In my opinion, this report will be used primarily for propaganda purposes, to skew the data of cause of death. There will be a lot of legitimate people dying of standard cause that should have opioids in their system. To say that they will see if the medication can be traced back to a physician’s prescription means that they would use this to prosecute.  Does that mean the end of opioids for hospice care? What doctor would not be scared of this type of setup for criminal charges?

One medication, methadone, is specifically targeted in the report on mortality. At least they are aware that methadone is becoming more and more involved in accidental and intentional drug-related suicide. But that is the fault of the government. When legitimate pain patients are forced to the street to self-treat, they often reach for methadone. But methadone is a long-acting medication and has to be dosed several days to see an effect. So an uninformed person would take a pill, see no effect, take another, and do that several times. Then they overdose and die without even knowing what they’ve done. That is not the doctor’s fault. Face it—the increase in drug addiction and death is the fault of the government through the attacks on legitimate pain management physicians.  If they want to see change for the better, EXEMPT physicians from the CSA completely, as originally intended. Then pain management can go back to the doctor’s office and get off of the street.

SEC. 6. Development of prescription drug addiction prevention and treatment quality measures across each relevant provider setting.

Amends Subpart I of part D of title IX of the Public Health Service Act (42 U.S.C. 299b–31 et seq.). Quality measures may be structure-oriented (such as the required presence of a hospital-based treatment program), process-oriented (such as requiring patients to be informed of the addictive qualities of the medication being prescribed), or outcome-oriented (such as assessing family satisfaction with care).”

Again, making general procedure in a doctor’s office possibly criminal will simply prevent doctors from acting in the best interest of the patient. They simply won’t get involved in the treatment. That is possibly the reasoning behind the making of these laws—cut out the doctor because of all the red tape.

SEC. 7. Programs to prevent prescription drug addiction under Medicare part D.

Amends Section 1860D–4(c) of the Social Security Act (42 U.S.C. 1395w–10(c)).
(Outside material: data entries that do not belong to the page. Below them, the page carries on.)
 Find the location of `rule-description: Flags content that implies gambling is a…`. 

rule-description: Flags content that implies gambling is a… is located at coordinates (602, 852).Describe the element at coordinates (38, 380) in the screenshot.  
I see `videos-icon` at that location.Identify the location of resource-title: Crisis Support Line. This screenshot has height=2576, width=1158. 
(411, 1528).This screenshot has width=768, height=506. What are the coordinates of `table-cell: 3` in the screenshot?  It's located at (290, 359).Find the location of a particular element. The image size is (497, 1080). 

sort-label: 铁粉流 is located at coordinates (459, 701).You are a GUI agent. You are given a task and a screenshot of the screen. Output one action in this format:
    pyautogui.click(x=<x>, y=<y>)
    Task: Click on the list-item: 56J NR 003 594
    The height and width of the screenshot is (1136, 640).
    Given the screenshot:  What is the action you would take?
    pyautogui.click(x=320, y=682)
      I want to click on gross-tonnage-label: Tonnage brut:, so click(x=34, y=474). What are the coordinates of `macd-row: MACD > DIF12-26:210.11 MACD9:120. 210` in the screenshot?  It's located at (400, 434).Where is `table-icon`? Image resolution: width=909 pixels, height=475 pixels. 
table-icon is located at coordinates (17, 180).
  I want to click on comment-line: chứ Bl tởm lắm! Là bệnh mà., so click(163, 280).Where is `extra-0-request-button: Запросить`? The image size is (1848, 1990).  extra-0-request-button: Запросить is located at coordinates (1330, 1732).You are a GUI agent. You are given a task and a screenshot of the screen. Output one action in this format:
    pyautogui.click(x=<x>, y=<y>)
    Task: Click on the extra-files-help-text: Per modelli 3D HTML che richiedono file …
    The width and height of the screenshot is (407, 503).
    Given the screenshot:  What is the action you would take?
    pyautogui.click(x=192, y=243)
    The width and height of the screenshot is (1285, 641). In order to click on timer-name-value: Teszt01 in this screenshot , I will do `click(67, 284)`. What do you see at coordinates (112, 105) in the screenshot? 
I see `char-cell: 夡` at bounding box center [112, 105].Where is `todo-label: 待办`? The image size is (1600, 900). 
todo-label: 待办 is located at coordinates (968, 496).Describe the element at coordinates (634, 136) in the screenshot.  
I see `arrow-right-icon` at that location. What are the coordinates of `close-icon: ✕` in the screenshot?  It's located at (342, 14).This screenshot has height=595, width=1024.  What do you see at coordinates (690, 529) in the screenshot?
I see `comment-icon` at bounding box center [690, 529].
This gives authority for limiting a beneficiary’s access to coverage for addictive drugs to the Prescription Drug Program Sponsor.

I’m not sure who the PDP Sponsor is, but from reading the Bill, it would appear to be a person in Medicare who approves or disapproves the prescription request. This PDP Sponsor has authority to 1) identify beneficiaries that are “at-risk” for prescription drug addiction. 2) select the provider for the beneficiary 3) select the pharmacy for the beneficiary. The PDP Sponsor is supposed to ensure reasonable access.

A “Utilization Management Tool to Prevent Drug Addiction, designed to prevent addiction and diversion of drugs at pharmacies, provides for a retrospective utilization review in Medicare to identify individuals that receive addictive drugs at a frequency or in amounts that are not clinically appropriate; and providers of services or suppliers that may facilitate the addiction to or diversion of addictive drugs by beneficiaries.

This whole section on Medicare tightens the screws to Medicare patients receiving appropriate care for pain. People can be identified by someone in an agency and declared “at-risk”. The criteria they will probably use to determine this is simply life as we know it today—frequent physician change looking for treatment, pharmacy hopping because you can’t get your prescription filled, etc. It looks like they simply want to label pain patients as addicts. Nowhere in this section is there any input from the actual physician.

And finally, the standard reports of what they’ve achieved follow a year later.

My original estimation of the purpose and mechanics of this bill is, I’m afraid to say, correct.